## [DIRECTIVE]
Copy every line of the records below word for word, leaving out the pictures.

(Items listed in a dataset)
◇ ◇ ◇
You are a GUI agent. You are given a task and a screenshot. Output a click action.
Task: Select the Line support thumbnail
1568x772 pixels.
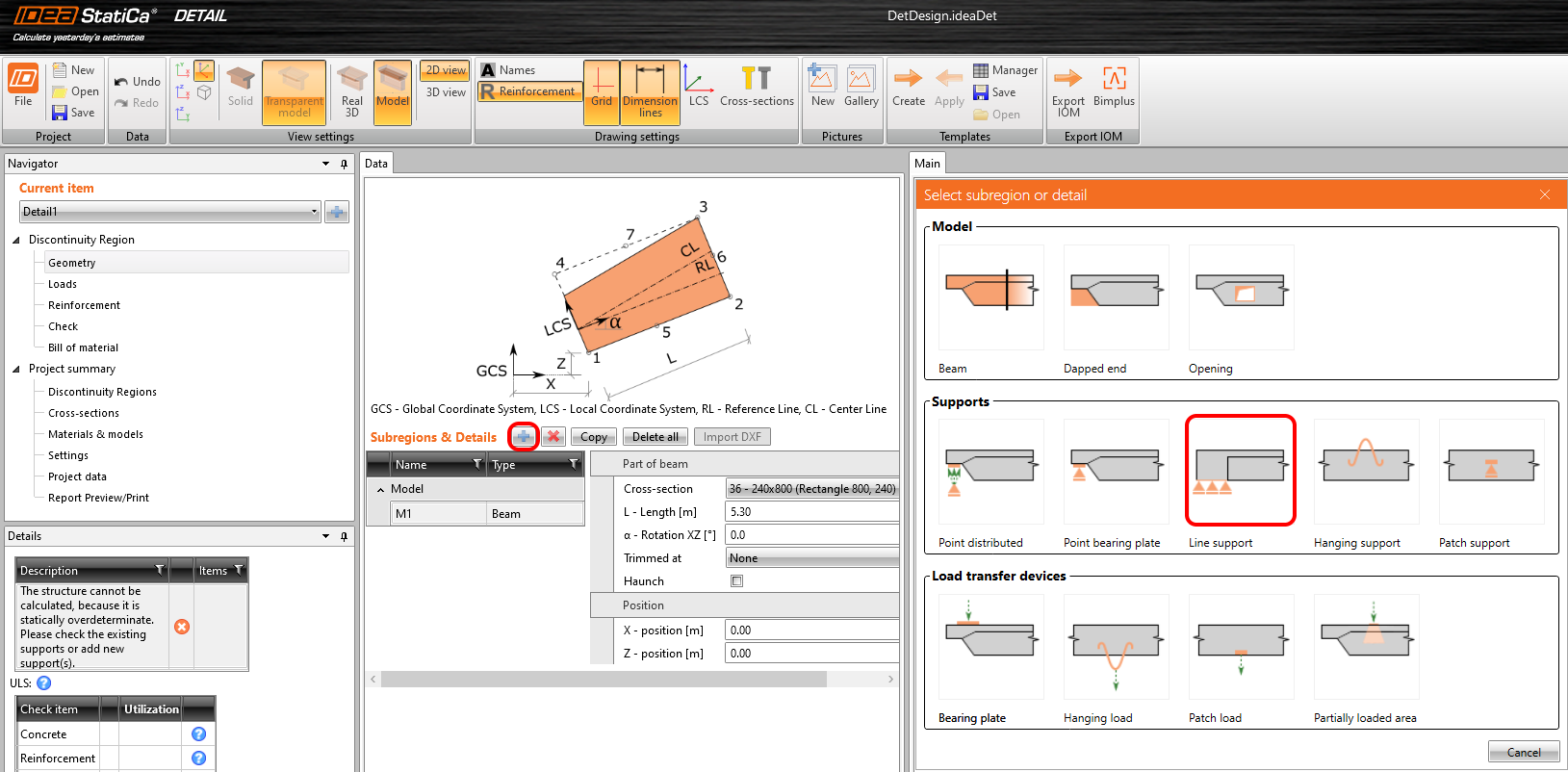[1240, 471]
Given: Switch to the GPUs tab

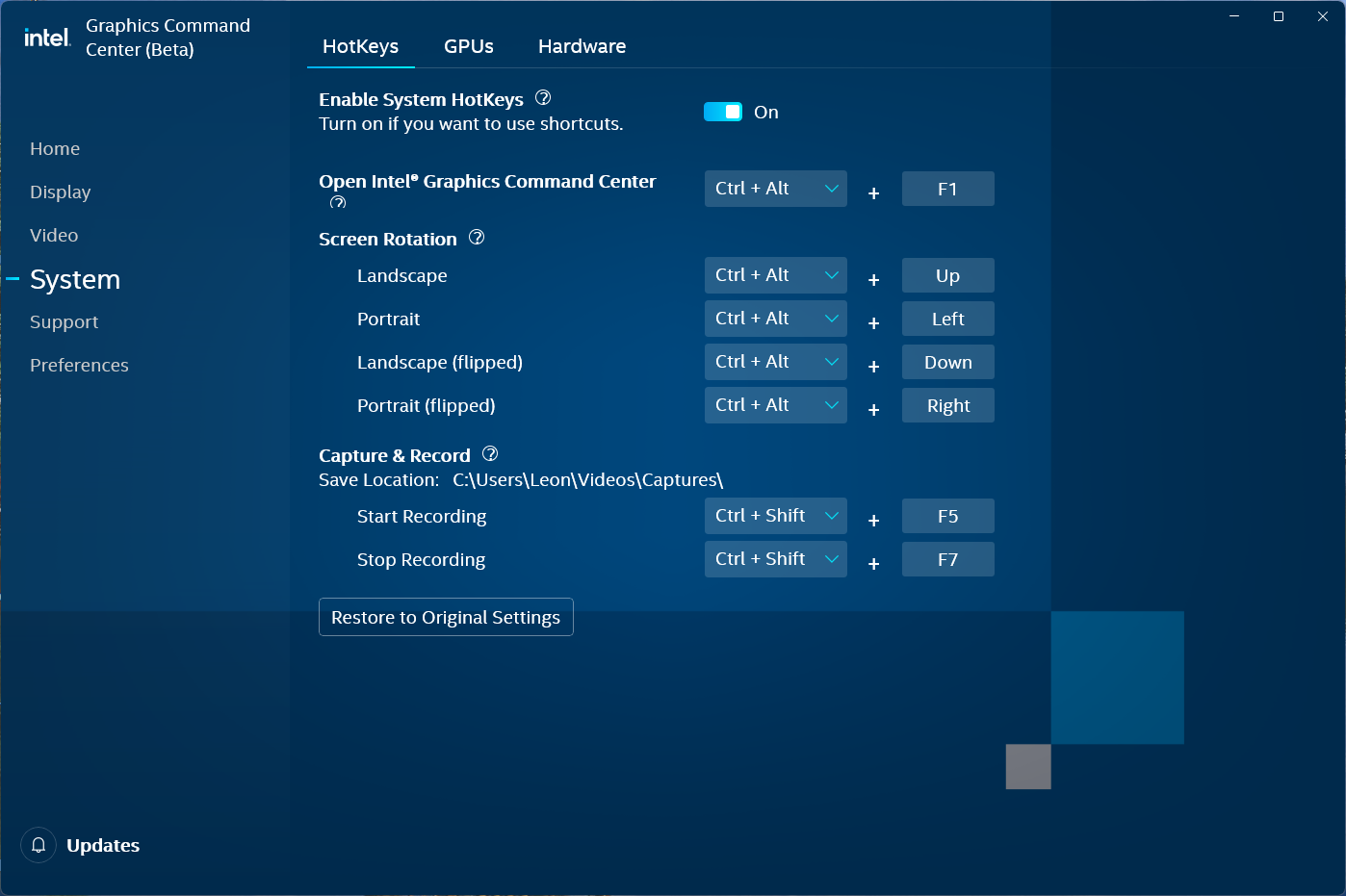Looking at the screenshot, I should [x=468, y=45].
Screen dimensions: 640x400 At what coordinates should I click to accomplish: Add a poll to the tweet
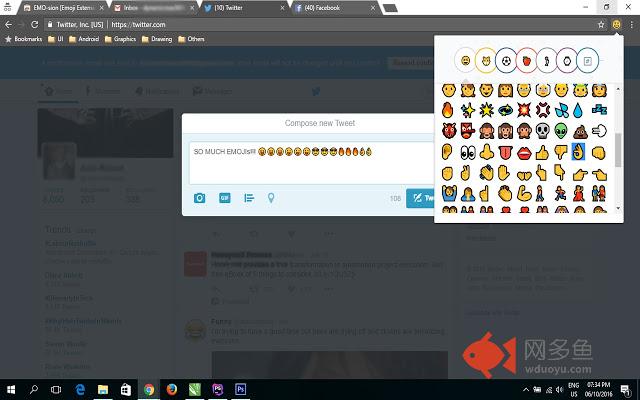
◇ ◇ ◇
## [EXERCISE RESULT]
You are a GUI agent. You are given a task and a screenshot. Output a click action.
Task: Select the Line support thumbnail
1568x772 pixels.
[1240, 471]
Given: Switch to the GPUs tab

Looking at the screenshot, I should [x=468, y=45].
Screen dimensions: 640x400 At what coordinates should I click to accomplish: Add a poll to the tweet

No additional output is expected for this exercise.